Ian wasn't sure how long it would last. Vion's wingspan had crossed two meters. His hide had started running warmer to the touch in the last few weeks — a change Ian had noticed but not yet fully accounted for. His estimate was that within six months, the easy access he had now would be gone. A dragon that size would set its own terms about who touched it and when.
Which made the question of a second dragon more pressing.
Ian had already run one experiment. He'd used Kraznys mo Nakloz — the former lord of Astapor, whose death had been useful in several respects — as the sacrifice for a hatching attempt. The dragon egg hadn't responded. Not even a flicker of warmth.
His attention had shifted to the High Priestess of the Temple of the Graces in Astapor. Her position in the religious hierarchy suggested her blood carried meaningful power — comparable, at least theoretically, to Mirri Maz Duur's.
The problem was that she kept being useful.
When Ian had floated the idea of using the Temple's pyramid for Unsullied officer functions, she'd agreed immediately. When Bronn had engineered a disturbance at the Temple as a test of her response, she'd sent a delegation of priestesses who'd defused it gracefully and without complaint. She'd then dispatched Grace Girls to the Worm River to support Celia's propaganda work around the Five Orders, framing the whole system as a blessing handed down by the Harpy.
You didn't burn your most productive tools on experiments with uncertain outcomes. Especially when burning her wouldn't guarantee a hatching — and if her blood was sufficient, so presumably was the High Priestess of Yunkai, and the one in Meereen as well.
The High Priestess of Meereen was a more appealing candidate on multiple grounds. In the original story she had spent years cultivating Daenerys's trust while quietly working against everything Daenerys was trying to build. She was already on Ian's list for other reasons. Using her for the hatching experiment was efficient rather than wasteful.
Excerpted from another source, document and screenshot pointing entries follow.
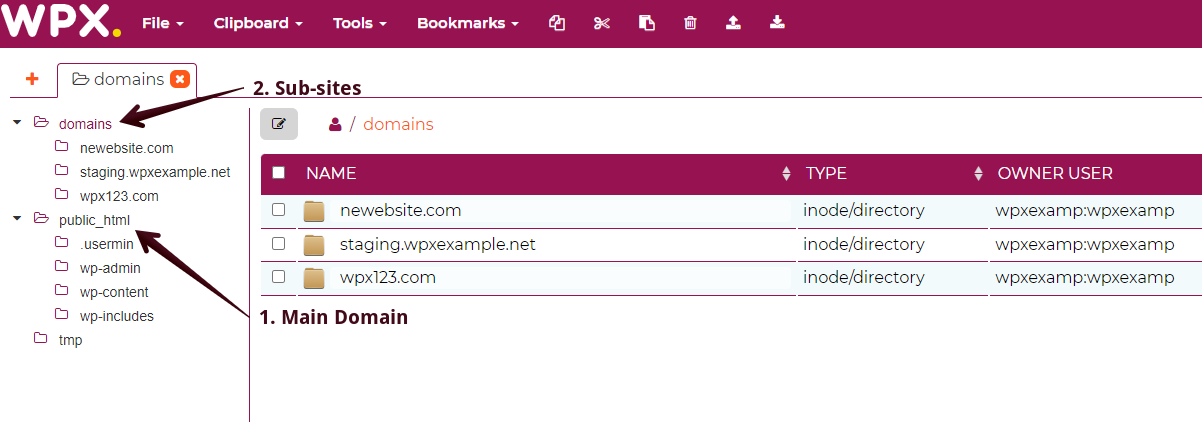Collapse the public_html tree node
This screenshot has width=1202, height=422.
click(17, 219)
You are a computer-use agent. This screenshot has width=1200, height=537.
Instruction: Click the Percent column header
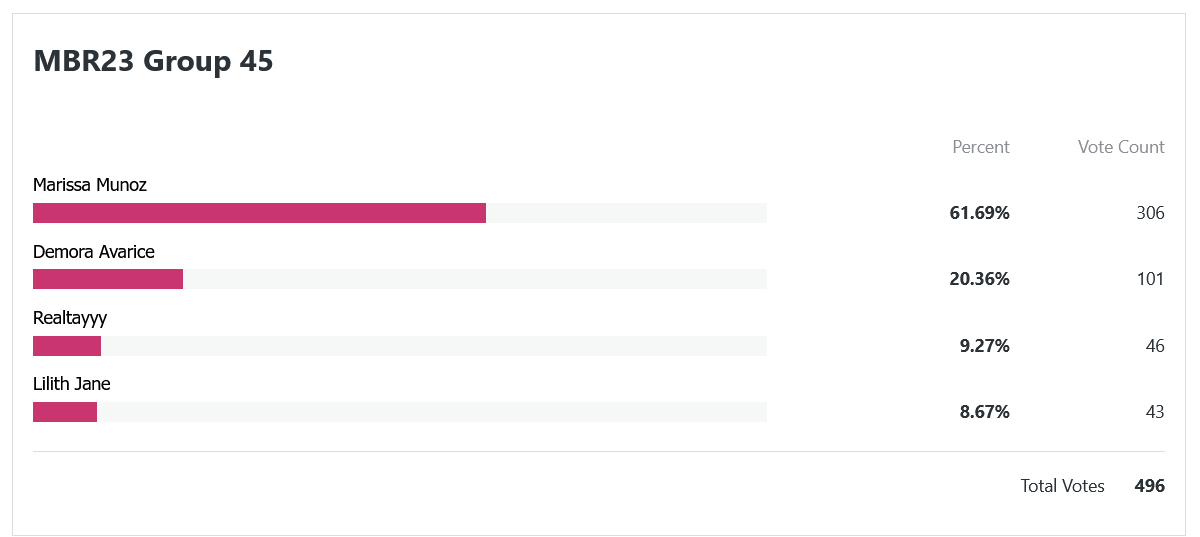point(981,147)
That would have to wait until after Meereen fell.
For now, Ian's primary target for the second hatching remained Mirri Maz Duur — the Lhazarene maegi, one of the cleaner documented answers in the source material for what blood could actually wake a stone dragon. She was his main objective for the Lhazarene campaign, and that campaign came next.
He stood on the rooftop a while longer, one hand resting on Vion's warm flank, watching the stars over Astapor, and let the night run out.